** WHAT IS REQUIRED **
Resume the passage on diversity as a keyword in the global digital media environment, picking up right after its final sentence.

** EXCERPTED TEXT **

Diversity, then, is a heavily freighted keyword (Williams, 1977; see also Peters, 2016) in the global digital media environment: it is a multivalent concept that wields operative power in a variety of ways over the external policy environments, internal rules, content, and technical elements of platforms, with significant implications for the careers of cultural producers and experiences of audiences. Following Williams, we choose to see this play of meanings not only as a symptom of political struggle, but as a resource of hope, however modest, for productive interventions.

** RECORD EXCERPTS **
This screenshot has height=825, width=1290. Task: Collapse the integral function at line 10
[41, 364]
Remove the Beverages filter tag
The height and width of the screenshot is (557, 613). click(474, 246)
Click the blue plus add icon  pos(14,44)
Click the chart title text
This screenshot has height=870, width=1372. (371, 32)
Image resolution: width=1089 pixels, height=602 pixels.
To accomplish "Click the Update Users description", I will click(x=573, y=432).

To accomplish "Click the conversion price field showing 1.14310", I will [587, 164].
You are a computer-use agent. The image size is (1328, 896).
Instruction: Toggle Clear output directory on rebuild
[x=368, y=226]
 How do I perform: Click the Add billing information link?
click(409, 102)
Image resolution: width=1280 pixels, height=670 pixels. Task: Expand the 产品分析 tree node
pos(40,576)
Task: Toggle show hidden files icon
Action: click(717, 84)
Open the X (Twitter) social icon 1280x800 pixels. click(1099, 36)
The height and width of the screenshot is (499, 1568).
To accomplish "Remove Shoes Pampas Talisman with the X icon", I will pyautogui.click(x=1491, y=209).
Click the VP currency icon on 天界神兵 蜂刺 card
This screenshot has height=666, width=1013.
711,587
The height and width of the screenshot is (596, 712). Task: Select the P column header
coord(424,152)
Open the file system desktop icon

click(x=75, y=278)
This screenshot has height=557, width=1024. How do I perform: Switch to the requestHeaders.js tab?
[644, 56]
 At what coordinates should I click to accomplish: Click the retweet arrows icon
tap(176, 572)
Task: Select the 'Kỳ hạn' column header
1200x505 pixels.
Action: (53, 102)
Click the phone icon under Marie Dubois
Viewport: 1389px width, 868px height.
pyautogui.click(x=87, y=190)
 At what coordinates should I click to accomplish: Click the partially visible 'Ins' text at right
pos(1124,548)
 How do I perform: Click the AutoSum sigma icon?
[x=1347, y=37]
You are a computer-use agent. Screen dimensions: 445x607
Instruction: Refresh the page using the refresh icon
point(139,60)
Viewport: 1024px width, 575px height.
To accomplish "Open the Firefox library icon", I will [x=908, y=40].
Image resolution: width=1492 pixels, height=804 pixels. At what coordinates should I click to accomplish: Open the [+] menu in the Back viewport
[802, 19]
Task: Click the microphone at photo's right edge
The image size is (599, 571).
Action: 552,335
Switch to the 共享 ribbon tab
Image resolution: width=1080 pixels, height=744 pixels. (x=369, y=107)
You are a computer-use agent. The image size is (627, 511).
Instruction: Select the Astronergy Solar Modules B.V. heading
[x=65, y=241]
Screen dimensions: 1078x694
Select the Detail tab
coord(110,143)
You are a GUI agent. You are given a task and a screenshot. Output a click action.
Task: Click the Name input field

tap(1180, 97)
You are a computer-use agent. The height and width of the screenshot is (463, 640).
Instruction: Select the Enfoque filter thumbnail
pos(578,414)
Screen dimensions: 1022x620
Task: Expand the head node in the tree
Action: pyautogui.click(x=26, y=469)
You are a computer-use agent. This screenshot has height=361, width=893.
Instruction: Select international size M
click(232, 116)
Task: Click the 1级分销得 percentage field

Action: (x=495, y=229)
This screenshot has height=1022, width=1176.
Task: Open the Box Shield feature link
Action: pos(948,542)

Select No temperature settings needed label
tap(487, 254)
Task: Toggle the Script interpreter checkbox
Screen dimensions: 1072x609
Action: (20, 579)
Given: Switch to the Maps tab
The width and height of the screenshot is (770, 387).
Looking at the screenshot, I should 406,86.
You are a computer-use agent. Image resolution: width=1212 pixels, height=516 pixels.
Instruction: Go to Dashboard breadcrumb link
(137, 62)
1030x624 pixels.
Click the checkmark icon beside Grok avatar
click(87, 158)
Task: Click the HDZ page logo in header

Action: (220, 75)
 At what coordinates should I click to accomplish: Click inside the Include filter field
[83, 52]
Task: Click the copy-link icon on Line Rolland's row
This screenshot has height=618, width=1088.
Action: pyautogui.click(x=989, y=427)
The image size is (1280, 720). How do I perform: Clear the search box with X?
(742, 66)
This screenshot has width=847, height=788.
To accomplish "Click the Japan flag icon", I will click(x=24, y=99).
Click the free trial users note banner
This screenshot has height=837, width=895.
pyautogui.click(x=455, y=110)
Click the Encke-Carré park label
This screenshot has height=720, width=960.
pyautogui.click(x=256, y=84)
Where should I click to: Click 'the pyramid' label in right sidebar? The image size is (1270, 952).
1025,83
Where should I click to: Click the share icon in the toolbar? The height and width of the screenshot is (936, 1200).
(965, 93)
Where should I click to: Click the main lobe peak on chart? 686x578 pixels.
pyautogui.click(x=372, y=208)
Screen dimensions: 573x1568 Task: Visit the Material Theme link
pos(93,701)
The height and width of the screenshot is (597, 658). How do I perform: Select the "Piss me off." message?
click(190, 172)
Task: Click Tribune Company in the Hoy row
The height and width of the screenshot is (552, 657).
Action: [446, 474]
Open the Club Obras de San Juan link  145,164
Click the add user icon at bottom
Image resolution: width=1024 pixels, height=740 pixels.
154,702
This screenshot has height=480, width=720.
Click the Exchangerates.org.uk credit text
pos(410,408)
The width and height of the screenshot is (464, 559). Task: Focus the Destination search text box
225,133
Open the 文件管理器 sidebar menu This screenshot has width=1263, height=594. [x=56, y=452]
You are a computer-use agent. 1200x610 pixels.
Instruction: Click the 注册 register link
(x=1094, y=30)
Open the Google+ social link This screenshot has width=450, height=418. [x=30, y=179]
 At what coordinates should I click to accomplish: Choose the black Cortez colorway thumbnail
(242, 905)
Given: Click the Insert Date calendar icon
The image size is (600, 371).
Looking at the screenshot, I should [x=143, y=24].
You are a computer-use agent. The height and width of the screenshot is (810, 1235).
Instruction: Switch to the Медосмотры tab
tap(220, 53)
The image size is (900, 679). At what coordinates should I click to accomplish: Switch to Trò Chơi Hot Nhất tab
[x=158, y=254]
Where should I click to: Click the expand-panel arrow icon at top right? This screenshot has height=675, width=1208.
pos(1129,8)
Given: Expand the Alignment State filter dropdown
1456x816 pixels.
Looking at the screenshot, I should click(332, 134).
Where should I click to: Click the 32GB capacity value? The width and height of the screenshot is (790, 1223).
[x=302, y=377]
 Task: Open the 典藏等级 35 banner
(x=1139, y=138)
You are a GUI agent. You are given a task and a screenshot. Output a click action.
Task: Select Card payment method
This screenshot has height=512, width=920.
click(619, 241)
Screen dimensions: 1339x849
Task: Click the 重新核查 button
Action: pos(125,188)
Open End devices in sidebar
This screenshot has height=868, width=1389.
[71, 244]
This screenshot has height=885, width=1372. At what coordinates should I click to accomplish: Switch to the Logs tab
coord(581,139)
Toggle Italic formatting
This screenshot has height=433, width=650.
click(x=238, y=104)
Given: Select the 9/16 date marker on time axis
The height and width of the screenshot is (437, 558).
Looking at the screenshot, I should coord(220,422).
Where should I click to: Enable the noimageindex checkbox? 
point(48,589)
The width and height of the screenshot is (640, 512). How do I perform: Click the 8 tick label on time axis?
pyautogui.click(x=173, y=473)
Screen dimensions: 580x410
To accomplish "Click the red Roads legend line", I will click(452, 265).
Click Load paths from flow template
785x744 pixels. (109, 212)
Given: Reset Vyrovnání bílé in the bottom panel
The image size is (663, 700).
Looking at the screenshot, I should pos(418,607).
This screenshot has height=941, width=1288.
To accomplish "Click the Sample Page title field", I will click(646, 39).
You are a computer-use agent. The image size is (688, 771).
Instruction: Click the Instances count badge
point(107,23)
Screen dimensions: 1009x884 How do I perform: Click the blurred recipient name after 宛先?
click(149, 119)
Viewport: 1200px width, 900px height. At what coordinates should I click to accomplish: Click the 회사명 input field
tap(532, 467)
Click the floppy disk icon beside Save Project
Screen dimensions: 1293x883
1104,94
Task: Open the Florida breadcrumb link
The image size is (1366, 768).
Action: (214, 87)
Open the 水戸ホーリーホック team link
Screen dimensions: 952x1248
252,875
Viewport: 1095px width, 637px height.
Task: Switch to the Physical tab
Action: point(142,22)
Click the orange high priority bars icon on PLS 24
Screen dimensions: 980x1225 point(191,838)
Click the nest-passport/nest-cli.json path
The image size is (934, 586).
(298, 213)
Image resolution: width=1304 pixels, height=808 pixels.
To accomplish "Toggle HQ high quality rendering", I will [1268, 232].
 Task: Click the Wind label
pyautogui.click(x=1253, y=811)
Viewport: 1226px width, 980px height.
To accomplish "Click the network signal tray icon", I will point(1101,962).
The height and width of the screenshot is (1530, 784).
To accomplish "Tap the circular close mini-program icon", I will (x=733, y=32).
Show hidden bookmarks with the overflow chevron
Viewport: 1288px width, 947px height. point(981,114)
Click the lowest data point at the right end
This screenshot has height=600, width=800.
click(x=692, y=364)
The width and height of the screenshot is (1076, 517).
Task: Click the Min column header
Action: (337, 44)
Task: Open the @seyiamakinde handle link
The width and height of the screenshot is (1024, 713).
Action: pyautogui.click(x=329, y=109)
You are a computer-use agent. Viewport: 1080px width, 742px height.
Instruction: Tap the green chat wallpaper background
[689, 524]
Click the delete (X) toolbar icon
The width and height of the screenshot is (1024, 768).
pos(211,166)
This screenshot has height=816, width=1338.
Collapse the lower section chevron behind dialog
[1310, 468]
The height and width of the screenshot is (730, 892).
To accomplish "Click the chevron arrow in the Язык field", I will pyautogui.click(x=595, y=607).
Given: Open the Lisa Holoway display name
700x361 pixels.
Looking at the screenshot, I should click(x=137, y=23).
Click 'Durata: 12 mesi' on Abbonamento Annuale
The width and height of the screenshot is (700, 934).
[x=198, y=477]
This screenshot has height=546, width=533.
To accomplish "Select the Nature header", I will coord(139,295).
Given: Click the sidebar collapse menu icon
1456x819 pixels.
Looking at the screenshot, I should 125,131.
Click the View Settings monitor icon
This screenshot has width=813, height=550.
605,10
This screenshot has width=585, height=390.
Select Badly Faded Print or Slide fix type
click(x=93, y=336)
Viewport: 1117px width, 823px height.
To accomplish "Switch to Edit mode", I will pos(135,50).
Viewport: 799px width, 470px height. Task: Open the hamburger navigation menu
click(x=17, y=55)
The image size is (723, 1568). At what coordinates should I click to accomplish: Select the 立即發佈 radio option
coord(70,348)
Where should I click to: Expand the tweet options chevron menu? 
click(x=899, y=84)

** TASK RESPONSE **
Recent advances in the field of recommender design, in combination with a range of pressures on platforms to improve the amount and quality of diversity in their recommendations, offer nascent possibilities. As the brief survey above suggests, the dimensions of diversity already used by recommender systems in cultural and entertainment platforms range across a matrix that mixes cultural, business and governance considerations: in many jurisdictions they need to balance the local, national, and global; in order to be effective in their own terms they need to ensure aesthetic and content diversity; and for both practical and ethical reasons, representative social and identity diversity may be part of the picture. To fully engage with these competing practical and normative questions is going to be challenging but increasingly necessary for global platforms. To do so would involve experimenting with multidimensional models of diversity in collaboration with diverse creator and user communities, and in dialogue with civil society.